# Data for processing start

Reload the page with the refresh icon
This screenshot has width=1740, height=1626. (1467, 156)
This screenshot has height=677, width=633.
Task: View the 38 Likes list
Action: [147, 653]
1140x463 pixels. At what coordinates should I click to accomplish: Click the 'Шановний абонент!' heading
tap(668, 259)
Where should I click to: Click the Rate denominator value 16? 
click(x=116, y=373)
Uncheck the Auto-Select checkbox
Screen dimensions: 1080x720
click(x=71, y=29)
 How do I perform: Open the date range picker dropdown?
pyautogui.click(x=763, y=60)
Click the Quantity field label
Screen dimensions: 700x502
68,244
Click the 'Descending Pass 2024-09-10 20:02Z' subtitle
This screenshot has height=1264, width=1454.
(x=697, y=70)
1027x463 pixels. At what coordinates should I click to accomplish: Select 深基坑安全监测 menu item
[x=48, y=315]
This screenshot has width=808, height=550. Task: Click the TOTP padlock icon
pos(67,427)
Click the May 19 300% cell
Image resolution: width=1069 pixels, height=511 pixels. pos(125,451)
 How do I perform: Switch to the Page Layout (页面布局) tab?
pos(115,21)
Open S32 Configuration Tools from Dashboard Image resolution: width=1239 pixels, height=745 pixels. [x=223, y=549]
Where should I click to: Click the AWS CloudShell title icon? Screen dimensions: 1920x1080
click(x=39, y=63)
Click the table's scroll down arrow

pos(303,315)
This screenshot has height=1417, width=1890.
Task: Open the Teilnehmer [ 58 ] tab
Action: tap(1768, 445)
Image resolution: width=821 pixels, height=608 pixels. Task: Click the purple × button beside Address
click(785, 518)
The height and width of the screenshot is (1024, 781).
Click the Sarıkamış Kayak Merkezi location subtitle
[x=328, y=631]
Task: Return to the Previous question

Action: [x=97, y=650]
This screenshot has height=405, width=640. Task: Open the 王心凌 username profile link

# Data for processing end

What to do ::
Arrange the items above, from the line containing "1027x463 pixels. At" through the end, as a JSON list of strings with one string for each line. Leave out blank lines.

Correct output ::
[
  "1027x463 pixels. At what coordinates should I click to accomplish: Select 深基坑安全监测 menu item",
  "[x=48, y=315]",
  "This screenshot has width=808, height=550. Task: Click the TOTP padlock icon",
  "pos(67,427)",
  "Click the May 19 300% cell",
  "Image resolution: width=1069 pixels, height=511 pixels. pos(125,451)",
  " How do I perform: Switch to the Page Layout (页面布局) tab?",
  "pos(115,21)",
  "Open S32 Configuration Tools from Dashboard Image resolution: width=1239 pixels, height=745 pixels. [x=223, y=549]",
  "Where should I click to: Click the AWS CloudShell title icon? Screen dimensions: 1920x1080",
  "click(x=39, y=63)",
  "Click the table's scroll down arrow",
  "pos(303,315)",
  "This screenshot has height=1417, width=1890.",
  "Task: Open the Teilnehmer [ 58 ] tab",
  "Action: tap(1768, 445)",
  "Image resolution: width=821 pixels, height=608 pixels. Task: Click the purple × button beside Address",
  "click(785, 518)",
  "The height and width of the screenshot is (1024, 781).",
  "Click the Sarıkamış Kayak Merkezi location subtitle",
  "[x=328, y=631]",
  "Task: Return to the Previous question",
  "Action: [x=97, y=650]",
  "This screenshot has height=405, width=640. Task: Open the 王心凌 username profile link"
]